Auckland is in the perfect position to lead the world on this. We have a tech savvy population that is often used by overseas developers to test out new technology and we have many firms that have led the world in developing advanced software. And we have the ideal pilot project – the airport shuttles.

If the airport shuttles can be made more efficient and cheaper, they become a viable alternative to very expensive trains or trams being promoted for airport transport. So let's get the shuttles onto computer optimised routing to see just how well the system works and how much more efficient the service becomes. If it is a success then it will be easy to extend the computer coordinated system to cover the whole of Auckland. 

Implementation should be left to private enterprise because those promoting it will need to be ingenious, adaptable and fast moving. But Auckland Transport would need to provide the support needed and allow the minibuses to use bus lanes. 

It is blindingly obvious that before we commit more expenditure to what soon will be obsolete modes of transport, we must consider the modern, technology-driven, option.

The only fly in the ointment is the deluded Council and it planners that, in spite of the evidence from overseas, continue to believe that trains and trams are a viable option and will do everything they can to block the modern alternative. But with elections coming up, the solution is now in the hands of the electorate.


The rewards are enormous, the risk is minimal and the cost is probably negative. What are we waiting for?

5 comments:

Ross said...

Thanks Brian. I've been discussing these ideas with friends for years. Uber and similar services combined with minibuses. Great.
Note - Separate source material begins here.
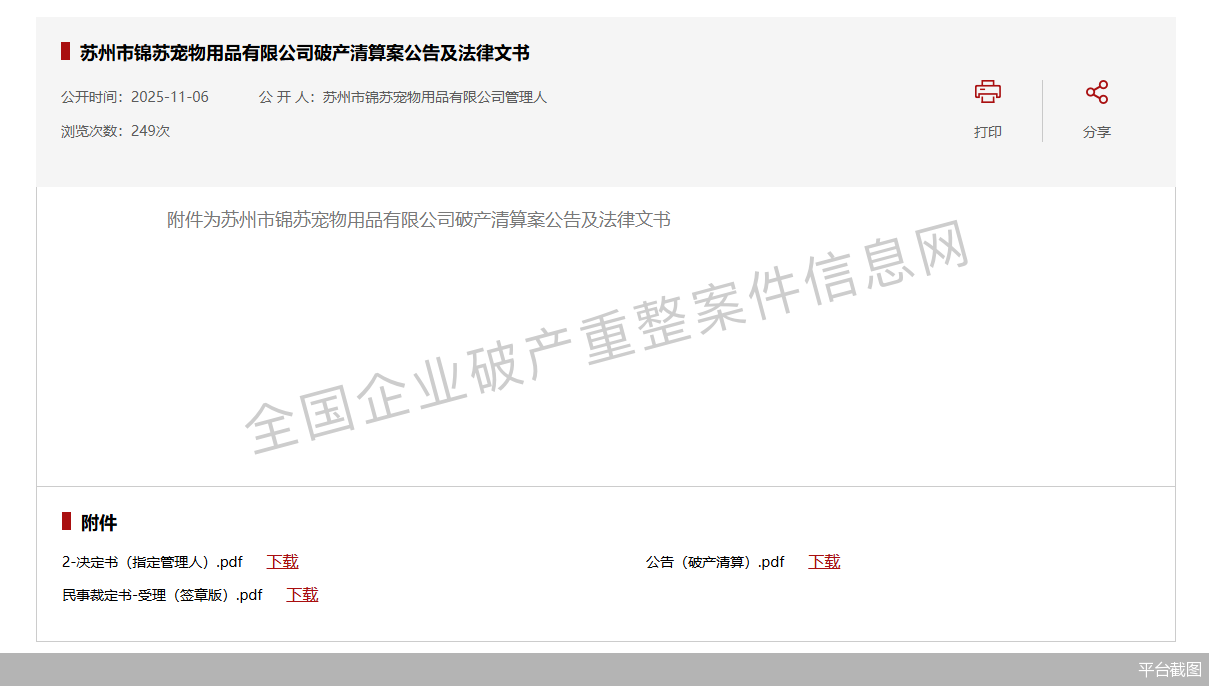Click the red square before the announcement title
The image size is (1209, 686).
65,52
Owner operated, computer coordinated. No public money required. What's not to like? I've also been irritated for years seeing huge buses trundle around all day, mostly empty. Trains are even worse. Sigh.

Warren Sanderson said...

Ross - Have you ever noticed that most cars trundle round 3/4 empty - 1.2 person occupancy is the average and the cars parked or moving are not space efficient in a city of Auckland's size. Please bear in mind that all roads are subsidised more than 50 % by ratepayers and taxpayers. Petrol tax probably doesn't cover even half the cost.

In Auckland the Northern Busway takes more 40% of people who cross the Auckland Harbour Bridge each day. Think how many more lanes would be required if everyone drove. And rail metro patronage is growing strongly and will continue to do so when the City Rail Link is completed. Bring it on - the sooner the better.

Warren Sanderson said...

I do not deny that vehicles of one sort or another will be a significant part our transport mix but merely bulding ever-widening motorways to accommodate more and more vehicles has not reduced congestion and is highly destructive of the "quality of place". Continual widening and flyovers usually benefit those further out, to the detriment of those living closer in to the city centre. A single or double rail track is akin to laparoscopic surgery when compared to a new motorway and better still if it can be put underground.
And the evidence from overseas clearly shows that many cities are investing in metro rail as a necessary part of the effective city transport solution. Modern metro rail is certainly not an obsolete transport mode as your writer suggests. London's new Crossrail is but one example.
Most importantly,the Government really needs to review its funding mechanisms for public transit in Auckland without delay.

Bruce Tichbon said...

Bryan,

You are so right. New technology and new thinking is urgently needed. Its exciting that there are transport alternatives that potentially have such low cost of entry.

The trouble is we are being led by politicians who want to maximize votes and bureaucrats who want to maximize empires. Add a good dose of ideology to both and you have lost the ability for most to think clearly. This is roughly the same lot that gave us leaky homes and the current housing crisis.

paul scott said...

I read an amusing and sad comment about this business.
An Auckland blogger said he was upset to find out that Auckland voters were as stupid as
the rest of New Zealand.
Hard to know where to start.
It is amazing we will vote for stuff that is a proven failure and misuse of capital funds.